# Source extract
-.-.-

Stephen King is the king of horror. Just in this past year alone, King’s novels have inspired numerous screen adaptations: It Chapter Two, Doctor Sleep, Pet Sematary, and Netflix’s In the Tall Grass. Yet in HBO’s adaptation of King’s 2018 novel The Outsider, the dark TV series doesn’t amount to much suspense—rather, the episodes are weighed down with slow, lingering shots; dragged out plotlines; and a narrative that elicits more gloom than terror.
The 10-episode series dives into a criminal investigation with a supernatural twist. An 11-year-old boy’s body is found in the Georgia woods. Due to a slew of eye-witness accounts and physical evidence, such as numerous fingerprints and surveillance footage, Little League coach and local English teacher Terry Maitland (played by Jason Bateman, one of the show’s producers and the director of the first two episodes in the series) is immediately incriminated.
Detective Ralph Anderson (Ben Mendelsohn) is convinced Maitland is the killer. But Anderson, whose own son died of cancer, lets his personal life influence the investigation, clouding his judgment. He’s quick to condemn Maitland, arresting him publicly, branding him a guilty man, and consequently ostracizing Maitland’s family.
But just as quickly as Anderson arrests him, contradicting evidence surfaces: Maitland wasn’t even in town the night of the murder. He was 70 miles away at a teachers conference, and there are videos to prove it.
In the first episode, the plot bounces between these eyewitness accounts and the day of Maitland’s arrest, but as the evidence both for and against Maitland’s arrest piles up, the first episode ends suspensefully: How can a man be in two places at once?
It’s this very question that propels the show’s plot—which becomes increasingly more complicated as the show progresses. The show takes traditional horror and crime tropes and infuses them with supernatural components.
The series doesn’t just focus on the boy who was murdered or on whether Maitland is responsible for the murder—it also highlights eerier events affecting Maitland’s and Anderson’s families. Maitland’s youngest daughter is tormented in her dreams by an invisible, outside force, and in many scenes, a mysterious figure is seen silently watching.
Playing into the “outsider” theme, many of the shots in the series are framed from a distance, through doorways, and at odd angles, lending weight to the idea that there is someone or something observing from the outside.
Directorial decisions such as these may also have been chosen to depict the confusion and disorientation Anderson and Gibney feel as the investigation intensifies. Yet some of these shots also obstruct gorier scenes, merely hinting at crimes, suicides, and deaths rather than fully displaying them.
For both writer Richard Price, whose credits include The Wire, The Deuce, and The Night Of, and producer Bateman, The Outsider is their first foray into the horror genre. Yet true horror elements only exist in small doses in the show.

-.-.-

# Data to examine

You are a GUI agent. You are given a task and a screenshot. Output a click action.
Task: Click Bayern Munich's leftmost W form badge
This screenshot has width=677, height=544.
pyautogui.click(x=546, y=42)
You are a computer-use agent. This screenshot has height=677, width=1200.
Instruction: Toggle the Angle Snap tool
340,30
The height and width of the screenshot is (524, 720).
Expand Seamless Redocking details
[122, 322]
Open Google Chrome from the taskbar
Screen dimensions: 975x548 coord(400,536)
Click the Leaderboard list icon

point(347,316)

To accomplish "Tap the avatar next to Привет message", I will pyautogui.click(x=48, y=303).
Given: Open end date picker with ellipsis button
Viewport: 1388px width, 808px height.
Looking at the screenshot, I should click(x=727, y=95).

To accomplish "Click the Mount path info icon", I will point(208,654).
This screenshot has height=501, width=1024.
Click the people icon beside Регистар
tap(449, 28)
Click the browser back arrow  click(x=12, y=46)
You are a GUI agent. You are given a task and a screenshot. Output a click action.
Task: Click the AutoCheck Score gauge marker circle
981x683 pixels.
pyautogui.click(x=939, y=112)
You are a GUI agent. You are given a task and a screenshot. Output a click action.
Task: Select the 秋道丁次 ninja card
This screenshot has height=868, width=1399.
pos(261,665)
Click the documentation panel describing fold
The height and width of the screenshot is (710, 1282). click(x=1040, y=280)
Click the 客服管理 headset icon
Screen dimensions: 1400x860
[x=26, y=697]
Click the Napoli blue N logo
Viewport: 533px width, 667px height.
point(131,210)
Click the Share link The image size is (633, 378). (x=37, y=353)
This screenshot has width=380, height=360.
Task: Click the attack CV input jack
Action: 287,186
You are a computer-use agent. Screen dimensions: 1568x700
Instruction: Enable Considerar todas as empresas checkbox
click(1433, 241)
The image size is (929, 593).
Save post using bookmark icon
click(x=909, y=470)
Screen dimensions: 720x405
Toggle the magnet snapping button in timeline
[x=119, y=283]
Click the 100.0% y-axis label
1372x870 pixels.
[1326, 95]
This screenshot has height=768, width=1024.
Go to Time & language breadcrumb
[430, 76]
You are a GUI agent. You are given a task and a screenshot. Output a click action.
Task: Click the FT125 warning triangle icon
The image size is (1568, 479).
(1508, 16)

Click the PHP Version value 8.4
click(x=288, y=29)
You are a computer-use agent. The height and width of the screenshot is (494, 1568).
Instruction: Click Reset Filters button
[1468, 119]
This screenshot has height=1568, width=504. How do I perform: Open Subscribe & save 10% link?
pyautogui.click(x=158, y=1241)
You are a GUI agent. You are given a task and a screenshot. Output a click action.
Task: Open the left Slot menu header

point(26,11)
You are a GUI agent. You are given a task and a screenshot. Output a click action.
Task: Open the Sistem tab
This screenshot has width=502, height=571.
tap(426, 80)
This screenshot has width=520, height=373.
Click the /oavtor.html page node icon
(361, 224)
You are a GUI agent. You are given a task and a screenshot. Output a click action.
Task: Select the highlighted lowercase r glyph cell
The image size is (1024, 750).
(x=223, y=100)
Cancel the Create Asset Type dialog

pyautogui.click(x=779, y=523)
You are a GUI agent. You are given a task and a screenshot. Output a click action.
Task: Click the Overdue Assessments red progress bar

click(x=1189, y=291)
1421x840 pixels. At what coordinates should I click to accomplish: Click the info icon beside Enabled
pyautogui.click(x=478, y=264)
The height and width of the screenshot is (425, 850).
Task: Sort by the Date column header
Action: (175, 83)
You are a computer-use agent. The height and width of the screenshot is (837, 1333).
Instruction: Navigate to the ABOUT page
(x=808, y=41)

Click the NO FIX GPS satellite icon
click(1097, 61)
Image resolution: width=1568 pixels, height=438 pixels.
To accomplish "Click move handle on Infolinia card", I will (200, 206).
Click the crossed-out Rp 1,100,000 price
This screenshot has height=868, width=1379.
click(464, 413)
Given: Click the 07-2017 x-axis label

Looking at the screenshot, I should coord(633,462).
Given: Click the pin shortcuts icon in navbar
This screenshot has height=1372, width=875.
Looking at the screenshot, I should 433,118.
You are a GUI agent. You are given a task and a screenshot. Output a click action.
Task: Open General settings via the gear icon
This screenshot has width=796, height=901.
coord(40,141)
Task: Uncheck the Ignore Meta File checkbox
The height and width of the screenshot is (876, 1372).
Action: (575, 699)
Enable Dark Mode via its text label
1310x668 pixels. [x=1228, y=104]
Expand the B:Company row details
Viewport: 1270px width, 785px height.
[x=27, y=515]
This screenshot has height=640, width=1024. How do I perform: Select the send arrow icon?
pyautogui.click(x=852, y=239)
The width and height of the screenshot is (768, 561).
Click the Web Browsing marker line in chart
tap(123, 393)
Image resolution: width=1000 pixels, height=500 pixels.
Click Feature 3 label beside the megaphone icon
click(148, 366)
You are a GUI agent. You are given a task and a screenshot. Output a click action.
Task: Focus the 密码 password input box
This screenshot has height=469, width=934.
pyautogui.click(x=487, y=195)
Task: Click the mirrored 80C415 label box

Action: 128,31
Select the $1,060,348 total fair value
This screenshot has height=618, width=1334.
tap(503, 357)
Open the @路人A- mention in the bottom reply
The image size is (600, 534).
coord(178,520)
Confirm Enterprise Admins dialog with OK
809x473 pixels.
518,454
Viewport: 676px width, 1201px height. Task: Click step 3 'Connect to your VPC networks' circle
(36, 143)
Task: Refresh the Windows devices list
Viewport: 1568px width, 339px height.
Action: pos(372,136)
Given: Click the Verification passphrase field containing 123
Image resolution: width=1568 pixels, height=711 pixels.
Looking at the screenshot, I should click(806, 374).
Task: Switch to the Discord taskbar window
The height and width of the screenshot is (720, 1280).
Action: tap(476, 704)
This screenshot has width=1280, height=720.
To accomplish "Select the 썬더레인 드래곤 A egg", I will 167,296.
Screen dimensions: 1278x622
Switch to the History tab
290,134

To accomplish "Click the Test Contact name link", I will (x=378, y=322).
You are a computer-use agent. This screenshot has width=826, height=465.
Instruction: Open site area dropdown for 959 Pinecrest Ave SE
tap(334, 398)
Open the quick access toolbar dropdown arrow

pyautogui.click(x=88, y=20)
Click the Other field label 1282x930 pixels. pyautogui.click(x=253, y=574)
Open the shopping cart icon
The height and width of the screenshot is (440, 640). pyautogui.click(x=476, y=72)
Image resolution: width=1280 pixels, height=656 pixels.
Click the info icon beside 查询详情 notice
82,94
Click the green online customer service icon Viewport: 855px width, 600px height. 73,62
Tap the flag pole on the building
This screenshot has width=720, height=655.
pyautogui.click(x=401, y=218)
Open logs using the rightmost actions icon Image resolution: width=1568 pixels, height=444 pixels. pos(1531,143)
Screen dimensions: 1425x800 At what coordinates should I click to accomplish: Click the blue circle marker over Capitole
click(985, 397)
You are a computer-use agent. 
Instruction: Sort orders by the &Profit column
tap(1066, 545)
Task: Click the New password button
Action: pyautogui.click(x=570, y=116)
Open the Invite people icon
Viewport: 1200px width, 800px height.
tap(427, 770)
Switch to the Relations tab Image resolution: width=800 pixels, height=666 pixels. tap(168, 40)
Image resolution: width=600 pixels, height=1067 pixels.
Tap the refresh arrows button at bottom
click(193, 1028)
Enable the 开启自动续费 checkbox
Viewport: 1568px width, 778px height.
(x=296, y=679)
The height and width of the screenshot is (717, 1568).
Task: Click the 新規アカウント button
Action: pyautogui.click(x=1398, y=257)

-.-.-

# Your instructions
Copy the stretch of the review of The Outsider from "In the first" through "with supernatural components." word for word.

# Answer section
In the first episode, the plot bounces between these eyewitness accounts and the day of Maitland’s arrest, but as the evidence both for and against Maitland’s arrest piles up, the first episode ends suspensefully: How can a man be in two places at once?
It’s this very question that propels the show’s plot—which becomes increasingly more complicated as the show progresses. The show takes traditional horror and crime tropes and infuses them with supernatural components.